The government today launched the latest wave of anti-truancy sweeps of town centres and shopping arcades - as speculation mounted that some children will bunk off school to protest against the visit of US president George Bush.Teams of police and education welfare officers will patrol known truancy hot spots in England over the next three weeks in the fourth such nationwide operation, said young people's minister Ivan Lewis.
Figures from the last national sweep in May showed police caught 5,182 truants, 2,194 of whom were in the company of an adult.
In the previous operation last December, 7,341 children who should have been in school were stopped, 3,645 of whom were with a parent.
Mr Lewis said: "The message could not be clearer - school attendance matters. Truancy is a passport to a life blighted by wasted opportunities, unemployment and even crime.
Well if you make truancy into a crime, it isn't that surprising that it leads to … crime. But if "truancy" was legalised, it would surely do far less damage, and stop being a gateway crime to real crimes. By making truancy illegal, you put those who do it beyond the protection of the law, and thus make the process far worse.
Legalise all truancy. Not just soft truancy like taking a day off for a demo that your mother will be at as well. No, legalise the lot. I know it sounds terrible, but really, it would be better.

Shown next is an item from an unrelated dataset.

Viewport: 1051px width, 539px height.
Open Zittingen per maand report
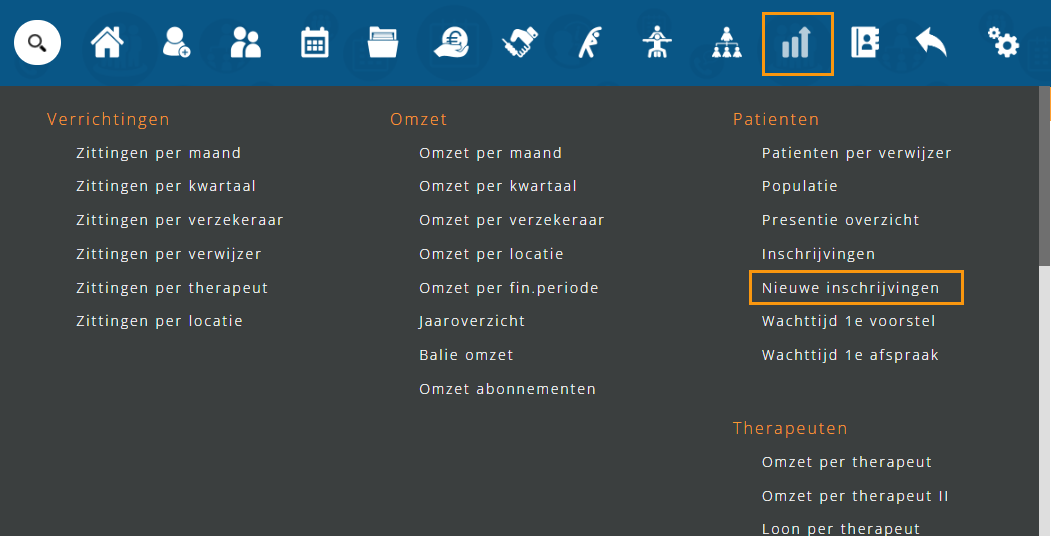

While trying to get an accurate figure for how many people _are_ actually marching today (ho ho), I wondered:
Does someone count as an anti-war protestor if they are actally taking a rare opportunity to bunk off school (to which they are forced to go against their will) with a small likelihood of reprisal? Certainly the majority of "protestors" I saw before the invasion of Iraq appeared to be schoolchildren gleefully grabbing the opportunity to do something more fun than sitting in a classroom.
Looking at the BBC website just now, I saw two pictures of people marching but they were, in fact, the same people. And I love the way a photographer can invent a stage army at the end of Downing Street with a camera angle and 20-or-so Amnesty International members.
The trouble is that legalising truancy ((i.e.making school attendance voluntary) is only half the equation. The other half is giving the children the right to work and earn money as they (or their parents) wish. Otherwise, the children would become free not to go to school but would have no freedom to do the thing which would be most valuable to them - i.e. get a job and earn some money. The result would probably be just bigger gangs hanging around on street corners and even more youth crime.
So we have to face up to it. If we are in favour of voluntary attendance at school, we also have to argue loudly and proudly in favour of child labour. In the current climate in which "child protection" justifies virtually any increase in the powers of the State, that might be a hard battle to win.
Julius
All very good.
It gives me an idea for another sort of posting to put up here, which is stories about working children of the past who didn't have such a bad time of it. Of course many did, but I know that many didn't. George Stephenson, one of the great Railway Men of the nineteenth century, was working in a coal mine (tinkering with the steam engines!) at the age of twelve. Or so I remember it.